The Iron Curtain would slam shut on Hungary until 1989, when the Third Hungarian Republic was declared. But during the chaos of the Revolution, approximately 200,000 Hungarians crossed into neighboring countries. For frum Jews, it wasn’t just a question of a better life. It was a matter of spiritual life or death.
Miriam Strasser
Mrs. Strasser, a Teaneck mother of five and grandmother many times over, left Hungary with her parents when she was ten years old. We met her in her parents’ apartment, where her diminutive mother served coffee on flowered china, and Miriam spoke about her family’s harrowing attempts to flee.
My father survived the war in a work camp — “1,860 days,” he’ll tell you — and lost all but two brothers of a family of eight siblings. My mother, whose grandfather was a dayan in Eger, was deported to Auschwitz, where she and three siblings survived from a family of eight.
They married in 1949 and settled in a town about two and a half hours outside of Budapest called Pecs, which had numbered 80 Jewish families before the war and now counted only ten. My father would travel to other towns to buy fish for Shabbos, and my mother saved up to buy a leichter. Making Pesach was a huge undertaking, and since we had no refrigeration, everything was made fresh.
In the early years after the war, it was still possible to leave Hungary legally. But my mother had severe chronic pain in her right hand, the consequence of a blow from a Nazi, and needed an operation in Budapest. They missed the window of opportunity to leave.

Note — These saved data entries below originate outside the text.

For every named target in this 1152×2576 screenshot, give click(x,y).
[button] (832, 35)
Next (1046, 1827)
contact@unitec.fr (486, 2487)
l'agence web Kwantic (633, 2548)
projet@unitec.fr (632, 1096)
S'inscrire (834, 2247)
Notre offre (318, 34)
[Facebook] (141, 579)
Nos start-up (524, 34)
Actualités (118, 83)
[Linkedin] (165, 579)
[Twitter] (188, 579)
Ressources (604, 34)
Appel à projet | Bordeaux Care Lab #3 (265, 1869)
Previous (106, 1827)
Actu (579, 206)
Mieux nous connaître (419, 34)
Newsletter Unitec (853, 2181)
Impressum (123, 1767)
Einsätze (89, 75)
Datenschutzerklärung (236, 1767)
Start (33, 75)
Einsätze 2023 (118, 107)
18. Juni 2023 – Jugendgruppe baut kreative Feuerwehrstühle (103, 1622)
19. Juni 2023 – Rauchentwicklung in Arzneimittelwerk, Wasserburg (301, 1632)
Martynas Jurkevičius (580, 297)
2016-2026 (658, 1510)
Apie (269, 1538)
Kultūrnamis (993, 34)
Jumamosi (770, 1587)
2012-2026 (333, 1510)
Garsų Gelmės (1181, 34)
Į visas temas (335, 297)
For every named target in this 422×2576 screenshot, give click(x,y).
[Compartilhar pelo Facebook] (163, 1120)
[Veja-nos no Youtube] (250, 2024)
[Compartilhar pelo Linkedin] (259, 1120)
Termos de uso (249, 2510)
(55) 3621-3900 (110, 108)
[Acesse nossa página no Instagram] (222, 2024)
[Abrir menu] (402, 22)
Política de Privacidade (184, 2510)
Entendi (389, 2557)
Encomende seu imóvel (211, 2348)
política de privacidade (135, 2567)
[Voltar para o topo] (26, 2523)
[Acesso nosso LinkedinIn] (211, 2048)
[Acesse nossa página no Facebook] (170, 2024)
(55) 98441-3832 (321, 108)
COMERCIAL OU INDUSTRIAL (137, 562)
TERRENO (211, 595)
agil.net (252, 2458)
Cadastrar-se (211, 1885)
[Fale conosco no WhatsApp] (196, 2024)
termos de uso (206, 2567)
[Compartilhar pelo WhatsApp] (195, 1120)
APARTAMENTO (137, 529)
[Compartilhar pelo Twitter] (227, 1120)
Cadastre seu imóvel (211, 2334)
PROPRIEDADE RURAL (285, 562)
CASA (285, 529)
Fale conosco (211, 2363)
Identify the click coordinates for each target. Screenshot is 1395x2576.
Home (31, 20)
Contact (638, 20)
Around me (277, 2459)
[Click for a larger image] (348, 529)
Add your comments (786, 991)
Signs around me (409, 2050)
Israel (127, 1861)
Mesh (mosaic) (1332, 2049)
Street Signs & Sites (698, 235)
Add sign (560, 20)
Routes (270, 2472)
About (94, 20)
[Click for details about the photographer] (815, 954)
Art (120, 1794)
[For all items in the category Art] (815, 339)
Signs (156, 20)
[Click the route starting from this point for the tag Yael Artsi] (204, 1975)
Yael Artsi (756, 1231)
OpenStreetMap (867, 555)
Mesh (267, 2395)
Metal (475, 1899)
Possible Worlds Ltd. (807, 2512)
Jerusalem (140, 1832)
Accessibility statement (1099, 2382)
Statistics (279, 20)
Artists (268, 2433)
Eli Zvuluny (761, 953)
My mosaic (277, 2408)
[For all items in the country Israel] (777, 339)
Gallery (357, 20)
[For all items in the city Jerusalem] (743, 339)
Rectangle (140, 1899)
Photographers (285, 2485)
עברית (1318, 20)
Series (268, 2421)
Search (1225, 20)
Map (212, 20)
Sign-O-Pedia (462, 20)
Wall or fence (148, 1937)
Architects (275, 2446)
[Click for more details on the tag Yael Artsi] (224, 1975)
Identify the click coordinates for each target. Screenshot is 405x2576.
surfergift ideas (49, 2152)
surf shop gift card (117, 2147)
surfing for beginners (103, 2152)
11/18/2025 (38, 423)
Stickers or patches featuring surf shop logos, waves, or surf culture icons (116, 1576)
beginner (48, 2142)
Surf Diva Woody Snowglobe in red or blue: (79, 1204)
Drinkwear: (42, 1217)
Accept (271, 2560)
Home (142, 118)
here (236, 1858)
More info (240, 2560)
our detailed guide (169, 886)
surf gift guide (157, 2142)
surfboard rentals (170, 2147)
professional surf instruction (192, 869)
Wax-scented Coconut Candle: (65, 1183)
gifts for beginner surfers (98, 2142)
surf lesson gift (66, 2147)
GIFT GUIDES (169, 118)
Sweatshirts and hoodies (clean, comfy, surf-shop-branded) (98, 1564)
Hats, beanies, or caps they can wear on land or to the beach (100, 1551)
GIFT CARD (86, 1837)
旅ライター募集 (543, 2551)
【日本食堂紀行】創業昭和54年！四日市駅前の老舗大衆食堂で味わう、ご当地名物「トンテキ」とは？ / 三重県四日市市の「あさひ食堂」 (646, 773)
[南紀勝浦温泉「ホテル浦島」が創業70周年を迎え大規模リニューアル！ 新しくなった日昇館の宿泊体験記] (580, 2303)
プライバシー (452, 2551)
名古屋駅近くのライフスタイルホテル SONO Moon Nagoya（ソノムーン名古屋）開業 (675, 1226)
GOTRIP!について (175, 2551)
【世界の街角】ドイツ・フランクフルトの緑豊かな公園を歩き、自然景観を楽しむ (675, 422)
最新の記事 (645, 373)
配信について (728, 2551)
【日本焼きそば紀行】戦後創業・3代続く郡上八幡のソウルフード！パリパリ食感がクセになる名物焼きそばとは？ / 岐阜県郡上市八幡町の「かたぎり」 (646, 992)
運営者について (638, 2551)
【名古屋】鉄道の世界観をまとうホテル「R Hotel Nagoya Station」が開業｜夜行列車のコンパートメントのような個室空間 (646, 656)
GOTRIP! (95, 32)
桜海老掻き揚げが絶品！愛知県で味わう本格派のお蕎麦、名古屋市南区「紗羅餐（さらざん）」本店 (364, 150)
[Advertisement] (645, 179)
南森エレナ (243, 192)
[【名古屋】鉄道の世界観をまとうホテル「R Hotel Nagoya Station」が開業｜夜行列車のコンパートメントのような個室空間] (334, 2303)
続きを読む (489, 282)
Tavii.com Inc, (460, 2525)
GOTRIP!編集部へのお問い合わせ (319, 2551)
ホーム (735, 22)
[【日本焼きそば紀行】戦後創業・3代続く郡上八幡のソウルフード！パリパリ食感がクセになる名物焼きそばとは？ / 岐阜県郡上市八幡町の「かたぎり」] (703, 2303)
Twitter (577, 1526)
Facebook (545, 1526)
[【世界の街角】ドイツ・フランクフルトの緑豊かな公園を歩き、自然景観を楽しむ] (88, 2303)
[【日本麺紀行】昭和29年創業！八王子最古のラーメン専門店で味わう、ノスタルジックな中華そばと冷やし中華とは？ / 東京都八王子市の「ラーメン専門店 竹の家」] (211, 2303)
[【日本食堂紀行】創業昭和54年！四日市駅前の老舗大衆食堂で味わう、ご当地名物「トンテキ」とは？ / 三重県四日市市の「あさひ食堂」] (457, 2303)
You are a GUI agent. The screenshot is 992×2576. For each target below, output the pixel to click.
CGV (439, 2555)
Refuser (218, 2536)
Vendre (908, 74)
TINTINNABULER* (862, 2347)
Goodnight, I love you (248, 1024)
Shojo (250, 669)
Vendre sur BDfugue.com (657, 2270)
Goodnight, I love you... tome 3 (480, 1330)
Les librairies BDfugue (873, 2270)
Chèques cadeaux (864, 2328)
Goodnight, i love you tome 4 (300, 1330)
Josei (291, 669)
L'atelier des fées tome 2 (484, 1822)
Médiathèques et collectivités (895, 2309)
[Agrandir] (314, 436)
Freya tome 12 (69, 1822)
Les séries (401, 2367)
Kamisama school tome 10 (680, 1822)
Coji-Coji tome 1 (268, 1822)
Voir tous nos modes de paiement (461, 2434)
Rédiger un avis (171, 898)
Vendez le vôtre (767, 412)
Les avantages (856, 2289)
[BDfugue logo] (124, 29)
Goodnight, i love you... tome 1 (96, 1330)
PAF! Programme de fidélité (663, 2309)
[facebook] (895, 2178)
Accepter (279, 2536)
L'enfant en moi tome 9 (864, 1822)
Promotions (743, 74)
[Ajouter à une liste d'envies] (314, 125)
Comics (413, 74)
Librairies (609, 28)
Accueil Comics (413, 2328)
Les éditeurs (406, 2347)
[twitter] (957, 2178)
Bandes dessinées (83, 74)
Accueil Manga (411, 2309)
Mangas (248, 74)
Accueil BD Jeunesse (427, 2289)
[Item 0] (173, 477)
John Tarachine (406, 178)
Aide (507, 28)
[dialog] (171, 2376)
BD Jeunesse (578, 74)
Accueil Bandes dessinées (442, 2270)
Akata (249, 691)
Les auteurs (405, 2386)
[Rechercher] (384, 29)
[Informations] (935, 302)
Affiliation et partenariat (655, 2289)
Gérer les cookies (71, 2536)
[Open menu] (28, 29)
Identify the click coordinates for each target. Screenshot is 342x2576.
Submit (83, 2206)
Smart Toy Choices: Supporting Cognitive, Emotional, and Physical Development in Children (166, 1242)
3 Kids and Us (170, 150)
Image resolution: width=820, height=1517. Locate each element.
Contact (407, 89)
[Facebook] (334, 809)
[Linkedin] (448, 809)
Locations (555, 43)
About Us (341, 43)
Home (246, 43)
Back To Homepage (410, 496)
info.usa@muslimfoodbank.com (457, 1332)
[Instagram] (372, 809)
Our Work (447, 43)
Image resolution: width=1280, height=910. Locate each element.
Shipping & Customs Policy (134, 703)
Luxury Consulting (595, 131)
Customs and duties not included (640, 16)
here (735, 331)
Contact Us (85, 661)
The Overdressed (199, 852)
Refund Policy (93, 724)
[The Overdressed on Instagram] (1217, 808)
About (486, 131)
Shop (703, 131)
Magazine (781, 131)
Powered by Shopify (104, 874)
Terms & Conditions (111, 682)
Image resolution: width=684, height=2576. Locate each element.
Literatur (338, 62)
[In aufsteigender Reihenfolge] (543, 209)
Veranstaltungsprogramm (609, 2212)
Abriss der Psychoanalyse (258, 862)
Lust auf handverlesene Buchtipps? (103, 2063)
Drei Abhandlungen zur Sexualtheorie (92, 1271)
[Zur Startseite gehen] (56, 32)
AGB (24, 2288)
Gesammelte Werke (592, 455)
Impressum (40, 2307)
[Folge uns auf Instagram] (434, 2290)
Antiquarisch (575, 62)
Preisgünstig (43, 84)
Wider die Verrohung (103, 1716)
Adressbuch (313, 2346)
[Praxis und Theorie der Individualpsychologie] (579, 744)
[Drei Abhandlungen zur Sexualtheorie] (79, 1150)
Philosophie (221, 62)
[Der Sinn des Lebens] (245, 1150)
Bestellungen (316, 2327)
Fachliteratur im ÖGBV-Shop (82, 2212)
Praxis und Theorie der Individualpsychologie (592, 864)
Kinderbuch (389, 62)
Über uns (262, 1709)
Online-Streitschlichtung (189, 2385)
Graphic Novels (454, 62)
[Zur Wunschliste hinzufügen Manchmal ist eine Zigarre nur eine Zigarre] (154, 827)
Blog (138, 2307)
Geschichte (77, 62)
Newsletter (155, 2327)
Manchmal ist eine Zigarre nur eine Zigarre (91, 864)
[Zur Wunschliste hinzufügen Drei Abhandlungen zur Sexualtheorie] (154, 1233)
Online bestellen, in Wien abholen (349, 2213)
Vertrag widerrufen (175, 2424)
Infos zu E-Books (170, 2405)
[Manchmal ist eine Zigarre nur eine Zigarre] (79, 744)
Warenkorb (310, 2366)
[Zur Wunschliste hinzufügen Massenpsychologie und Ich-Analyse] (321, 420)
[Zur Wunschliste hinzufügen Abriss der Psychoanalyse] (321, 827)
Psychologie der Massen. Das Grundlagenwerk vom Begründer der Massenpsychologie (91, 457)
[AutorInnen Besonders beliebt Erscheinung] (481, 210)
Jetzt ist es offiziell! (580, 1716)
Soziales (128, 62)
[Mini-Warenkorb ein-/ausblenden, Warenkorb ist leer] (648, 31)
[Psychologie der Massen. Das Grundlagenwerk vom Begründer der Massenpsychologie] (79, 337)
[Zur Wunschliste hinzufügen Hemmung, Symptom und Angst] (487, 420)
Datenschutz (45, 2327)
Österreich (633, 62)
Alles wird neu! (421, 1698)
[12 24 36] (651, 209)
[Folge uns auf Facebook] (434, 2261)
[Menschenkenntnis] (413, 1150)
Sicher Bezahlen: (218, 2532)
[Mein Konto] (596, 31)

The Communists began seizing private businesses and issuing coupons for flour, sugar, and eggs. My parents had a chicken coop in the yard, so we had a little meat for Shabbos. My father would take eggs to Budapest to sell, and revived a former family business of selling medicinal roots and herbal teas.
What stands out in my mind was the constant fear of those years. Schoolchildren were encouraged to tattle on their parents, and non-Jews loved to denounce Jews. Everyone was terrified of the secret police, the AVH. Someone once tried to frame my parents by leaving an illegal gun in the attic, but my parents took it straight to the authorities.